— Begin Recorded data —

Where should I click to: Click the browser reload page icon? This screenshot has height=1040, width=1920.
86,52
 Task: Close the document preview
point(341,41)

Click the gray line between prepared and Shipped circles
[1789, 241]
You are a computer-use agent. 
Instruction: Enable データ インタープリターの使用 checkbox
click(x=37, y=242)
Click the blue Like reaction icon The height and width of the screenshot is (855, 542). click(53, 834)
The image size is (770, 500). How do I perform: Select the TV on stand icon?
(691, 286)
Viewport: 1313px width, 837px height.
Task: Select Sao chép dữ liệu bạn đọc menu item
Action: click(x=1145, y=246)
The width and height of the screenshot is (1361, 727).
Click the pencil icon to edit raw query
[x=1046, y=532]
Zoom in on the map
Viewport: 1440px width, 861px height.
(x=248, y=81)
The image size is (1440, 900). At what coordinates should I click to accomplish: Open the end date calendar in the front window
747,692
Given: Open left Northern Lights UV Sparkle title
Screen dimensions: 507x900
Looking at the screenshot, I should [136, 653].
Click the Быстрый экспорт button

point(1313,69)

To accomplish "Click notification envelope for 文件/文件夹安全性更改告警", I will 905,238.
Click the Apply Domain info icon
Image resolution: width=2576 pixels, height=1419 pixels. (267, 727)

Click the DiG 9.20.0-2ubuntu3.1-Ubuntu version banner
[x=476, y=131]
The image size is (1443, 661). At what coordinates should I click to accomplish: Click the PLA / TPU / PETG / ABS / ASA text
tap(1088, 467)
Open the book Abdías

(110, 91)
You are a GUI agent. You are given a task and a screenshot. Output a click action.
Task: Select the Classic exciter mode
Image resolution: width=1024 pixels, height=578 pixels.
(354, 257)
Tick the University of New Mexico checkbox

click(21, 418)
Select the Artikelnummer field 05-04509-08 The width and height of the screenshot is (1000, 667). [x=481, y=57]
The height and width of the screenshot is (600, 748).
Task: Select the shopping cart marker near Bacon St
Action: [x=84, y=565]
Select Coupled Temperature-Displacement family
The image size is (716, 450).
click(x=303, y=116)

— End Recorded data —

• **What you should do**: Please rewrite every line of the records above as a JSON list of strings, one string per line, with blank lines left out.

• **Worked answer**:
[
  "Where should I click to: Click the browser reload page icon? This screenshot has height=1040, width=1920.",
  "86,52",
  " Task: Close the document preview",
  "point(341,41)",
  "Click the gray line between prepared and Shipped circles",
  "[1789, 241]",
  "You are a computer-use agent. ",
  "Instruction: Enable データ インタープリターの使用 checkbox",
  "click(x=37, y=242)",
  "Click the blue Like reaction icon The height and width of the screenshot is (855, 542). click(53, 834)",
  "The image size is (770, 500). How do I perform: Select the TV on stand icon?",
  "(691, 286)",
  "Viewport: 1313px width, 837px height.",
  "Task: Select Sao chép dữ liệu bạn đọc menu item",
  "Action: click(x=1145, y=246)",
  "The width and height of the screenshot is (1361, 727).",
  "Click the pencil icon to edit raw query",
  "[x=1046, y=532]",
  "Zoom in on the map",
  "Viewport: 1440px width, 861px height.",
  "(x=248, y=81)",
  "The image size is (1440, 900). At what coordinates should I click to accomplish: Open the end date calendar in the front window",
  "747,692",
  "Given: Open left Northern Lights UV Sparkle title",
  "Screen dimensions: 507x900",
  "Looking at the screenshot, I should [136, 653].",
  "Click the Быстрый экспорт button",
  "point(1313,69)",
  "To accomplish \"Click notification envelope for 文件/文件夹安全性更改告警\", I will 905,238.",
  "Click the Apply Domain info icon",
  "Image resolution: width=2576 pixels, height=1419 pixels. (267, 727)",
  "Click the DiG 9.20.0-2ubuntu3.1-Ubuntu version banner",
  "[x=476, y=131]",
  "The image size is (1443, 661). At what coordinates should I click to accomplish: Click the PLA / TPU / PETG / ABS / ASA text",
  "tap(1088, 467)",
  "Open the book Abdías",
  "(110, 91)",
  "You are a GUI agent. You are given a task and a screenshot. Output a click action.",
  "Task: Select the Classic exciter mode",
  "Image resolution: width=1024 pixels, height=578 pixels.",
  "(354, 257)",
  "Tick the University of New Mexico checkbox",
  "click(21, 418)",
  "Select the Artikelnummer field 05-04509-08 The width and height of the screenshot is (1000, 667). [x=481, y=57]",
  "The height and width of the screenshot is (600, 748).",
  "Task: Select the shopping cart marker near Bacon St",
  "Action: [x=84, y=565]",
  "Select Coupled Temperature-Displacement family",
  "The image size is (716, 450).",
  "click(x=303, y=116)"
]